Count the lines in the data below that contain the string "screenshot" with the same capitalization, and give only that number.

Material shown:

===============

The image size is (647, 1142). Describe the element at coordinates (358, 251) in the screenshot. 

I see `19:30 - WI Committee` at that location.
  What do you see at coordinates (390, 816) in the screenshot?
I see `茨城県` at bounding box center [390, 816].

===============

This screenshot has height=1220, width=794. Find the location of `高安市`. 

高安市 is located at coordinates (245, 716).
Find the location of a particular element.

===============

Answer to the problem: 3